Further research revealed that the molecules inhibited the virus’s growth by attaching to a spot in the viral genome’s first 800 letters. The majority of this RNA does not code for proteins, but rather controls their production.

Multiple bulges and hairpin-like formations occur when the region folds in on itself. The researchers were able to study these 3D RNA structures and locate where the chemical compounds were binding using computer modeling and a technique called nuclear magnetic resonance spectroscopy.

The researchers are still trying to find out how these molecules, once attached to the virus’s genome, prevent it from reproducing.

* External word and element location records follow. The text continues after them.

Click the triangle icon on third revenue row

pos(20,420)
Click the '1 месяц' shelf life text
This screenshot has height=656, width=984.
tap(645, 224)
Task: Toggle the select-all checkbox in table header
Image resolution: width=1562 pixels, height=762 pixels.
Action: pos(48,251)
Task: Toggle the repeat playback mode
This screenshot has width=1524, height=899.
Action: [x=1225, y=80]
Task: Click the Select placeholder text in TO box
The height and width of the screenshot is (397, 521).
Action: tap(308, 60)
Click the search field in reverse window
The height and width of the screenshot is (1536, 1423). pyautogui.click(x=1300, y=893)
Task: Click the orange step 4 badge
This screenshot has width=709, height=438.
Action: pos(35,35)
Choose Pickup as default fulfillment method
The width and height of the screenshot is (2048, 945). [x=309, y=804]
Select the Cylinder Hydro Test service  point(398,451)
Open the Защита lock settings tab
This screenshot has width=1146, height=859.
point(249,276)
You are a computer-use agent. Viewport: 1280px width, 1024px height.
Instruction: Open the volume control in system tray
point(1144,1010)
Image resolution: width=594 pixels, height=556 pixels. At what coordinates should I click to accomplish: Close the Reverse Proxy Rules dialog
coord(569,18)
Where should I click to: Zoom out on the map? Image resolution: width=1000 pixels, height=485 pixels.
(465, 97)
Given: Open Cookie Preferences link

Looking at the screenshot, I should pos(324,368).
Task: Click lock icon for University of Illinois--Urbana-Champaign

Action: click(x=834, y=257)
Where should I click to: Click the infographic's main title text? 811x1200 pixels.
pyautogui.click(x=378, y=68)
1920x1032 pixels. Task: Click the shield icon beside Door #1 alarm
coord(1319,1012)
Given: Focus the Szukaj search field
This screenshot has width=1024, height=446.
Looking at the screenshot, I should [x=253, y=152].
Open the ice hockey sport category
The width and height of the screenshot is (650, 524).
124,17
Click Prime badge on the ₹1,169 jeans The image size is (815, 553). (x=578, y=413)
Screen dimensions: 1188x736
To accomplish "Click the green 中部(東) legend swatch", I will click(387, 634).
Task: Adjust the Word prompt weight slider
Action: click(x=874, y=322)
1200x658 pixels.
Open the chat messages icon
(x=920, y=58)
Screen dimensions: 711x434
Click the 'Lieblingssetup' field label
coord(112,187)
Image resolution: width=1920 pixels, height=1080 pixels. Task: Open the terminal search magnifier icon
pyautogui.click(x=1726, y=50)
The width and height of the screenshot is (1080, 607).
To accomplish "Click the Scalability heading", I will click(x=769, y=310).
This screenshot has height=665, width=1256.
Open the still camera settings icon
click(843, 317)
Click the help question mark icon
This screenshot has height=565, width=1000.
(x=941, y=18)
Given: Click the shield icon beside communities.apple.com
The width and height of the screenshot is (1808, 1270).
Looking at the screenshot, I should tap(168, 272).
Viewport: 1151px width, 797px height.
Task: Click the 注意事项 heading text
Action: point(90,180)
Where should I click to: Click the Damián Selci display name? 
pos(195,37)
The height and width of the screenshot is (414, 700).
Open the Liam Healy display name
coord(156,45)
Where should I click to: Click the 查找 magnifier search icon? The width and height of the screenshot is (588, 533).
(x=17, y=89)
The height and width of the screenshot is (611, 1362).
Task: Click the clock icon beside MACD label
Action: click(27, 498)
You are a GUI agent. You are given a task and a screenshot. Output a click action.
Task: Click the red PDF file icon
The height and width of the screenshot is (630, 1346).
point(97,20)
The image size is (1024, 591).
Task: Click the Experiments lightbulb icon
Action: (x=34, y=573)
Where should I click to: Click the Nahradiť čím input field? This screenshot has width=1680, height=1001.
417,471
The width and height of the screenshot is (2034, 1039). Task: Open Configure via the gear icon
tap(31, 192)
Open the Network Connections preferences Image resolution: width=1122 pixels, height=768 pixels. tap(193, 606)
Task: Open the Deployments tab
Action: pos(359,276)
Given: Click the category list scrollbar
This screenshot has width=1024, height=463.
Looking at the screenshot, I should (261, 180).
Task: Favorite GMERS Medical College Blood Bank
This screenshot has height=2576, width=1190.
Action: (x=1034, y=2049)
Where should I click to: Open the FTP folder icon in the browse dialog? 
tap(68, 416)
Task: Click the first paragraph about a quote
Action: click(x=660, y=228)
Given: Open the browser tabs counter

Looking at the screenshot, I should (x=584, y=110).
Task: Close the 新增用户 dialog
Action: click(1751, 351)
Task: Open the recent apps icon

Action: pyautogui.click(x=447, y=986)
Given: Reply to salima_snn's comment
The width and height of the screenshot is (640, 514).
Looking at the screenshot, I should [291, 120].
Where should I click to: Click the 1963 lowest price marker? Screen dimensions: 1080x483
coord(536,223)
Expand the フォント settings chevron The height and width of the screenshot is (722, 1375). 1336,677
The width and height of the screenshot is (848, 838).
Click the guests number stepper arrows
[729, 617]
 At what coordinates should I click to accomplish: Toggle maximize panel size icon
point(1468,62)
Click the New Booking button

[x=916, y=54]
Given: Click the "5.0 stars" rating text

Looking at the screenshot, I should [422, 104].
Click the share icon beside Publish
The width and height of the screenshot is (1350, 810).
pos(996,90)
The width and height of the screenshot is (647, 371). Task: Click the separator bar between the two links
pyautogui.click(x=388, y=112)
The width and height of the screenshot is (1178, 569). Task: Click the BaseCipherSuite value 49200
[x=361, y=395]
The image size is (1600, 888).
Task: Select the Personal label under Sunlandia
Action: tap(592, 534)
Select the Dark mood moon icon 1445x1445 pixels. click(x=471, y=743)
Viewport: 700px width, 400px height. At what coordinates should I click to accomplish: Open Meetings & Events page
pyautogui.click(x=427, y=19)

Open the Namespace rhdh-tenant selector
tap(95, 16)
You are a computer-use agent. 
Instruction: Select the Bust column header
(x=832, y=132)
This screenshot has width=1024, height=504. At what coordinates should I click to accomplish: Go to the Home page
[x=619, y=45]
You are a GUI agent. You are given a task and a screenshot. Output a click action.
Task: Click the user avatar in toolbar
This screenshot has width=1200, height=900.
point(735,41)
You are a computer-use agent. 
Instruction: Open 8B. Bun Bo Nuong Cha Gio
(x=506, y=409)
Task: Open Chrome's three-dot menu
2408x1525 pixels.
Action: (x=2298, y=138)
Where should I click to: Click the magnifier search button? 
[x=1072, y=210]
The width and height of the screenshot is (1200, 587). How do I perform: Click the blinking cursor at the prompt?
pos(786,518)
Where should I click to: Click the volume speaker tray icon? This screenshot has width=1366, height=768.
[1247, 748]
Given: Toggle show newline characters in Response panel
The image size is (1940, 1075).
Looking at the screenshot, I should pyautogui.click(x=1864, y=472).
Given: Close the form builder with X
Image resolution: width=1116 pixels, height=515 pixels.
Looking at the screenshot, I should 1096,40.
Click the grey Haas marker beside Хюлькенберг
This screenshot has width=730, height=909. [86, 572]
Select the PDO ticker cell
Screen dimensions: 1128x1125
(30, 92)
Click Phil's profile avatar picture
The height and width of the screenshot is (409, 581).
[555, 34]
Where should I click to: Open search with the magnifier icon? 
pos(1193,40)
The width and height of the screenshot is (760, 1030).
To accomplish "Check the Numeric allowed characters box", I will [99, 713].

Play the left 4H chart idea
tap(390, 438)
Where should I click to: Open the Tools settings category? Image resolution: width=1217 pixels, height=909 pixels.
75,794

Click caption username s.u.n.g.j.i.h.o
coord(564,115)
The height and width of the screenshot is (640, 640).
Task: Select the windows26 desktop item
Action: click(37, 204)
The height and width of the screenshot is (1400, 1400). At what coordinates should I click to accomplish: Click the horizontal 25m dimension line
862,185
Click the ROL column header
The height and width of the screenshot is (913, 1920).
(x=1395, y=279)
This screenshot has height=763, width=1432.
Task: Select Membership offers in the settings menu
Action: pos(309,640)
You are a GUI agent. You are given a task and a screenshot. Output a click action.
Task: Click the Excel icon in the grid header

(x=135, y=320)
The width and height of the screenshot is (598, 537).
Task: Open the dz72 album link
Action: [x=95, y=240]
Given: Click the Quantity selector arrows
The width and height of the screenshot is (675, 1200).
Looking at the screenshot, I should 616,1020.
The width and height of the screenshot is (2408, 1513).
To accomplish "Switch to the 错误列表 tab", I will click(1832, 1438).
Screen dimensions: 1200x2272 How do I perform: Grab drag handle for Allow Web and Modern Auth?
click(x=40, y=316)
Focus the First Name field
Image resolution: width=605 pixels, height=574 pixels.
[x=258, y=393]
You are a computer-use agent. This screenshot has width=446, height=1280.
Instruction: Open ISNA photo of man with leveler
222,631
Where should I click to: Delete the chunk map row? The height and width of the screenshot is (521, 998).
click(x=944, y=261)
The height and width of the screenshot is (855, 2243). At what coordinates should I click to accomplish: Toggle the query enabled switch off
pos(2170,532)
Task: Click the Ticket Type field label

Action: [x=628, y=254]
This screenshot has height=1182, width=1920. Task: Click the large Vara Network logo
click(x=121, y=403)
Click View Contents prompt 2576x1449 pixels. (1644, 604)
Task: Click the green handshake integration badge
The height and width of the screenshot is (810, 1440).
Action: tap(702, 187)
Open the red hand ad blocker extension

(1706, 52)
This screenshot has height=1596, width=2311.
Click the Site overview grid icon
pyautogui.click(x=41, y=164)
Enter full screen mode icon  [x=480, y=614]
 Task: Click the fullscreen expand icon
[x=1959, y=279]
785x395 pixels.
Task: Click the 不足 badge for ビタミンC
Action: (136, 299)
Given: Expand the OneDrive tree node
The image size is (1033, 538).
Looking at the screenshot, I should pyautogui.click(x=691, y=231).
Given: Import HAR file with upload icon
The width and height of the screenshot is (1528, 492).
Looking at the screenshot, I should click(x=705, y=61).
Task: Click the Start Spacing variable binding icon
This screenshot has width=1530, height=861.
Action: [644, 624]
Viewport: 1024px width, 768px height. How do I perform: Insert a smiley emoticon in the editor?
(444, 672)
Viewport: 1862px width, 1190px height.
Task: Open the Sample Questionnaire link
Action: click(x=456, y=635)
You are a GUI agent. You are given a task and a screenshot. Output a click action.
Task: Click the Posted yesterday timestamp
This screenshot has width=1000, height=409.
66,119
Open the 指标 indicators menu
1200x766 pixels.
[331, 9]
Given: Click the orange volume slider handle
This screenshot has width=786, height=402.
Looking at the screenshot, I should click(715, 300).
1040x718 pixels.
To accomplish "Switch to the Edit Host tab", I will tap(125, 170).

Hargrove believes the field of exploiting RNA as a pharmacological target is still in its early stages. The fact that RNA structures are unstable is one of the reasons. Because they bounce around a lot more than protein cousins, designing compounds that can interact with them in precise ways is difficult.

“The binding pocket that you’re looking for may not even be present most of the time,” Hargrove adds.

Furthermore, 85 percent of the RNA in an infected cell belongs to the human host’s ribosomes, which are biological components made up of RNA and protein.

That doesn’t mean Hargrove isn’t optimistic. For the treatment of spinal muscular atrophy, the FDA has approved a small-molecule medication that acts by attaching directly to non-ribosomal RNA rather than proteins.

On their method, the researchers have a patent application pending. They plan to improve the compounds’ potency before testing them in mice to see if they could be a viable therapeutic option.

The experts believe this isn’t the first time coronaviruses have triggered an outbreak, and it won’t be the last. SARS, which first appeared in China in 2002 and spread to more than two dozen countries, and MERS, which first appeared in Saudi Arabia in 2012, are both caused by the same viral family.

The researchers discovered that the RNA loops and bulges they discovered in bats, rats, and humans, including the ones that triggered the SARS and MERS outbreaks, had stayed virtually unchanged by evolution across related coronaviruses in bats, rats, and humans. That indicates their strategy could be used to combat viruses other than SARS-CoV-2, which produces COVID-19.

Antivirals are clearly valuable weapons to have, so we’ll be better prepared when the next epidemic strikes. Another advantage of having additional medications on hand is the ability to combat resistance. Viruses evolve and change over time. Hargrove believes that being able to mix medications with diverse modes of action will make it less likely for the virus to develop resistance to all of them at the same time and become untreatable.

“This is a new way to think about antivirals for RNA viruses,” Hargrove consludes.